Today saw the much awaited judgment in the Tate Modern privacy case handed down by the High Court.

The case related to the viewing platform on the recently constructed extension to the Tate Modern and was brought by a group of owners of apartments in the neighbouring Neo Bankside development. The owners claimed that the use of the viewing platform by the public, which overlooked their apartments, breached their rights to 'private and family life' under Article 8 of the European Convention on Human Rights and therefore caused a legal nuisance.

Nuisance cases historically relate to noise emanating from a property or physical activity on land that prevents the enjoyment of neighbouring property. It is important to understand that whilst the law does protect a right to receive daylight to windows in a building, it doesn't provide any right to a particular view from those windows nor does it prevent overlooking of the windows by neighbouring buildings. Some of these issues will be considered in the planning context but this case was about private legal rights between the owners of neighbouring properties.

In a seventy page judgment Mr Justice Mann reviewed the planning and construction history of both the extension to the Tate Modern and the Neo Bankside development. He also explored the law of nuisance and spent a fair amount of time looking at Human Rights. His decision breaks new legal ground and confirms that the law of nuisance will protect privacy rights from overlooking in an appropriate case. He cited the passing of the Human Rights Act in 1998 as being relevant to his decision even though he found that the Tate Gallery was not a public authority to whom the Act applied.

However, having made that unexpected leap, he then went on to find that on the facts of this case no actionable nuisance was established. Those reading the Judgment might find this surprising given the estimates of around 600,000 visitors to the viewing platform each year. He accepted evidence that binoculars and cameras were used to see inside the Claimants' apartments. Against that he considered the inner city urban environment and what an occupant of an apartment in this setting might reasonably expect. He found that the operation of an art gallery with a viewing platform in this location wasn't unreasonable.
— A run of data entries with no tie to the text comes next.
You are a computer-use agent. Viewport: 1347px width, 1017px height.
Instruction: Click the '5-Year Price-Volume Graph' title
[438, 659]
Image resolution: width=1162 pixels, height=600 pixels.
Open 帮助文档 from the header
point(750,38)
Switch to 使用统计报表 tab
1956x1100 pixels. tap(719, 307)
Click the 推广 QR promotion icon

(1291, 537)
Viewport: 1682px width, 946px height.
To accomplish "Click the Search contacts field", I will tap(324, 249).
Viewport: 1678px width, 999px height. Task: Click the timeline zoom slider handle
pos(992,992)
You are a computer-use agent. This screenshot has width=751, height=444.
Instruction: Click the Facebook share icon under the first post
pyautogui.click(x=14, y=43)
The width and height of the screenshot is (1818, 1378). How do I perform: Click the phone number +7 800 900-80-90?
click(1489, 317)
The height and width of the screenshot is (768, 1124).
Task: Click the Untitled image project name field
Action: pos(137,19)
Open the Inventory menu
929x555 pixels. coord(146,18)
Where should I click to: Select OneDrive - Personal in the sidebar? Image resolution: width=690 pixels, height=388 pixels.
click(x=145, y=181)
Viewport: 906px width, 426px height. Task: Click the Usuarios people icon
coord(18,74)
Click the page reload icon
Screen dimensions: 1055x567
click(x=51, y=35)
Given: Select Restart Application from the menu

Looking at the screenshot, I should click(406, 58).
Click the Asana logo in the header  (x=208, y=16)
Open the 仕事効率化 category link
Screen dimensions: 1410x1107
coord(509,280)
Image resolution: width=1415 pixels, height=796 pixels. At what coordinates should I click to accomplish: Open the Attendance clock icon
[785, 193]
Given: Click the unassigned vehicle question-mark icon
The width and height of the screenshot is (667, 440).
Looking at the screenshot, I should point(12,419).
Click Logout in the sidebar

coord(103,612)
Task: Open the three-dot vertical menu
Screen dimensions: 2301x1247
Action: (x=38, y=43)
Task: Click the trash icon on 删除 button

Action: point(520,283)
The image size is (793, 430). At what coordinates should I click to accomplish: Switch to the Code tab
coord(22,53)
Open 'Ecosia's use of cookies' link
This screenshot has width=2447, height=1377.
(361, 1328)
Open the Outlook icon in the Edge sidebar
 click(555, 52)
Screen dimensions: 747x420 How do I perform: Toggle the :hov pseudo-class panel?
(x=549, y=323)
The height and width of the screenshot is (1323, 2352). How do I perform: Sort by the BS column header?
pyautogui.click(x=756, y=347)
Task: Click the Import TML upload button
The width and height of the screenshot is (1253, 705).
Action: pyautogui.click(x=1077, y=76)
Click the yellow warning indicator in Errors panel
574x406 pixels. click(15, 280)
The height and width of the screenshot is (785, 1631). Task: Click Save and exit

Much focus was placed on the design of the apartments and the extensive use of glass. In summing up the Judge said that the Claimants had '...created or submitted themselves to a sensitivity to privacy which is greater than would be the case of a less-glassed design'. He also ran through the steps which the owners could take to reduce the impact which included solar blinds and net curtains.

An important feature of the decision was the Tate Gallery having significantly reduced the opening hours of the viewing platform which is something that the Judge required to be recorded in undertakings to the Court.